Here, we only observed near-optimal integration when the interpretation of vibrotactile information was based on detecting active motors. Consequently, future stimulation protocols seem favorable that do not require discriminating the intensities of two vibrotactile cues. Statistically optimal integration of visual and artificial vibrotactile information has an advantage compared to other suboptimal strategies: participants are likely to benefit from the additional vibrotactile information even if the stimulation paradigm is insufficient to achieve performance levels similar to purely visual ones, as we have seen in our experiment. By integrating and weighting the two inputs by their respective variance, the final bimodal estimate will be more accurate and have lower variance than movements solely relying on visual cues alone. Nonetheless, longer training durations with vibrotactile stimulation are likely to improve performance further. As shown in a recent study exposing participants to vibrotactile feedback over 20 sessions, resulting in accuracies comparable to purely proprioception-based reaches [48].

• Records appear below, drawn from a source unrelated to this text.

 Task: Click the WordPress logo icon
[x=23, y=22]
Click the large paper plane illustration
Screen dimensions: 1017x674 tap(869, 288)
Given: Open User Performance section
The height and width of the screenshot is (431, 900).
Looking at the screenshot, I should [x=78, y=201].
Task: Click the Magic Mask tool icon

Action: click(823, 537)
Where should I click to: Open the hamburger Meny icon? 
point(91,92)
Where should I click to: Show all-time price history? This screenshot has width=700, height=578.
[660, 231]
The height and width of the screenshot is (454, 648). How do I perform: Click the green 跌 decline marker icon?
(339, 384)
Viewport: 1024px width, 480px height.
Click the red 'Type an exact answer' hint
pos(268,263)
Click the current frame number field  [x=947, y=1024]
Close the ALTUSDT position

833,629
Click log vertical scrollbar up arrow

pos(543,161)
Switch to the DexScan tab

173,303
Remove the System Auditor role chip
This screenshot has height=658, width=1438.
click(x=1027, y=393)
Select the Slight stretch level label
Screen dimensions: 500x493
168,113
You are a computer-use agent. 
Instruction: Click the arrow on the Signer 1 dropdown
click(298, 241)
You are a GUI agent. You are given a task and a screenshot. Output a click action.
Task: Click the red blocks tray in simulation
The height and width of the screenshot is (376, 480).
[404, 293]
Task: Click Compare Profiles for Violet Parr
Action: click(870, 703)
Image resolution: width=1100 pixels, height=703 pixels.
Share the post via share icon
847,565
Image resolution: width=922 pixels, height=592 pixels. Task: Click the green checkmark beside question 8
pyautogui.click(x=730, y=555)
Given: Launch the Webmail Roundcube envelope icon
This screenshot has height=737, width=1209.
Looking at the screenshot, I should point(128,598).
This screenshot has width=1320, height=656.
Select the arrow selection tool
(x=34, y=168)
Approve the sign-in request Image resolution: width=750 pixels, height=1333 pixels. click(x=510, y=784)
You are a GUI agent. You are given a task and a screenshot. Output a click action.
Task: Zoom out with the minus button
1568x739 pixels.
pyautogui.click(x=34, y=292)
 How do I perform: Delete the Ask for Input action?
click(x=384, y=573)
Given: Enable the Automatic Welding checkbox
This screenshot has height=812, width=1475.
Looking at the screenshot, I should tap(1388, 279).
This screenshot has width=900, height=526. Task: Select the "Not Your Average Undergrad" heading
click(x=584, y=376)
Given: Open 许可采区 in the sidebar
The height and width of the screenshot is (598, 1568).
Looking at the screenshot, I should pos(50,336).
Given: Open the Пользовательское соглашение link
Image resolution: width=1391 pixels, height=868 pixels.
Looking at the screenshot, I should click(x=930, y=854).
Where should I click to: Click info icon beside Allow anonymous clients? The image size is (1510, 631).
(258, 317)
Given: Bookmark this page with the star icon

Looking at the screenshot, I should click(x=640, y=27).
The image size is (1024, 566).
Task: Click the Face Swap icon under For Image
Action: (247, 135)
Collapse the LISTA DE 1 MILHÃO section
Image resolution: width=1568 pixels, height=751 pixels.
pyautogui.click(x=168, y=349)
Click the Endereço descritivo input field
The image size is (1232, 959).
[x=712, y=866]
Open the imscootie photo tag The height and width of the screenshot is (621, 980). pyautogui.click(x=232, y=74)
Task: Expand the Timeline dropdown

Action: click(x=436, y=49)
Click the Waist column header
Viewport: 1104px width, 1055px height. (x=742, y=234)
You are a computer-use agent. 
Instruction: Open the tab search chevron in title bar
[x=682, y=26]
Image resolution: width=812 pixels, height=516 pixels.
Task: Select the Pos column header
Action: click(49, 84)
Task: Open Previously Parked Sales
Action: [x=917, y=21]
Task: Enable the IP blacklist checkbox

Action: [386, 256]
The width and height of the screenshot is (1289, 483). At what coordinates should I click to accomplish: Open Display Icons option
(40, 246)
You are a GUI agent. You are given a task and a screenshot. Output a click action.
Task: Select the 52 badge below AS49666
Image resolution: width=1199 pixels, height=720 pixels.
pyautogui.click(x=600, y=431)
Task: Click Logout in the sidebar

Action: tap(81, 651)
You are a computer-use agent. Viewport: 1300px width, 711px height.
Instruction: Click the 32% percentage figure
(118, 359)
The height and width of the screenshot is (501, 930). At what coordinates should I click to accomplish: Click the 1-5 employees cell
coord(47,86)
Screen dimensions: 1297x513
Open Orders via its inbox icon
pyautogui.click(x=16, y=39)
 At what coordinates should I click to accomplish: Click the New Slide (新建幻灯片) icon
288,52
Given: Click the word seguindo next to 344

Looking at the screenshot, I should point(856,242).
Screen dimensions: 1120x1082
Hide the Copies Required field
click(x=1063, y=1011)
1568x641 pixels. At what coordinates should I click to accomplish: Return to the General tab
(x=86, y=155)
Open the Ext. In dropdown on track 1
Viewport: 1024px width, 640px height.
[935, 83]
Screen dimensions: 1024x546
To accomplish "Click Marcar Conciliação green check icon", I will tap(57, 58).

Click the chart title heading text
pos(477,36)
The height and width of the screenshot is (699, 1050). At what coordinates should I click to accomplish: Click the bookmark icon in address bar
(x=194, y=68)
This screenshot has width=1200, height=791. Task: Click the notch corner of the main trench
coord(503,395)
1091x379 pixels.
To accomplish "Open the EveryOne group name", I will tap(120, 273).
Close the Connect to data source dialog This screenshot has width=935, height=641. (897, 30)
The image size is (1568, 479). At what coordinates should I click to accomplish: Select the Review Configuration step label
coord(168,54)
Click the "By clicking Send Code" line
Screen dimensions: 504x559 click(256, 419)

While most participants in our study were relatively young, the prevalence of neurological diseases increases with advancing age. Consequently, the demand for supplementary feedback becomes more critical among older cohorts. Interestingly, it has been shown that the ability to integrate information from different sensory sources varies during a person’s lifetime and seems to be enhanced in older adults (see 56 for a review). Thus, older patients may exhibit an even greater potential for benefitting from additional sensory inputs. However, it is worth noting that studies have shown vibration intensity discrimination to be worse in older people than in young adults while suggesting the potential for improvement through targeted training [48, 50].

Conclusion

To conclude, participants can use vibrotactile cues to estimate the location of a reach target and benefit from vibrotactile cues when visual information is uncertain. Participants can adopt near-optimal strategies for vibrotactile cues after short training. However, due to the choice of vibrotactile stimulation, integration violated MLE prediction when vibration intensities needed to be discriminated. Therefore, patients provided with additional vibrotactile information are likely to quickly benefit from such stimulation when combined with uncertain visual inputs, even if the additional artificial input on its own might not lead to optimal performance levels. This rapid adaptability of beneficial integration strategies further highlights the usefulness and effectiveness of supplementary vibrotactile input.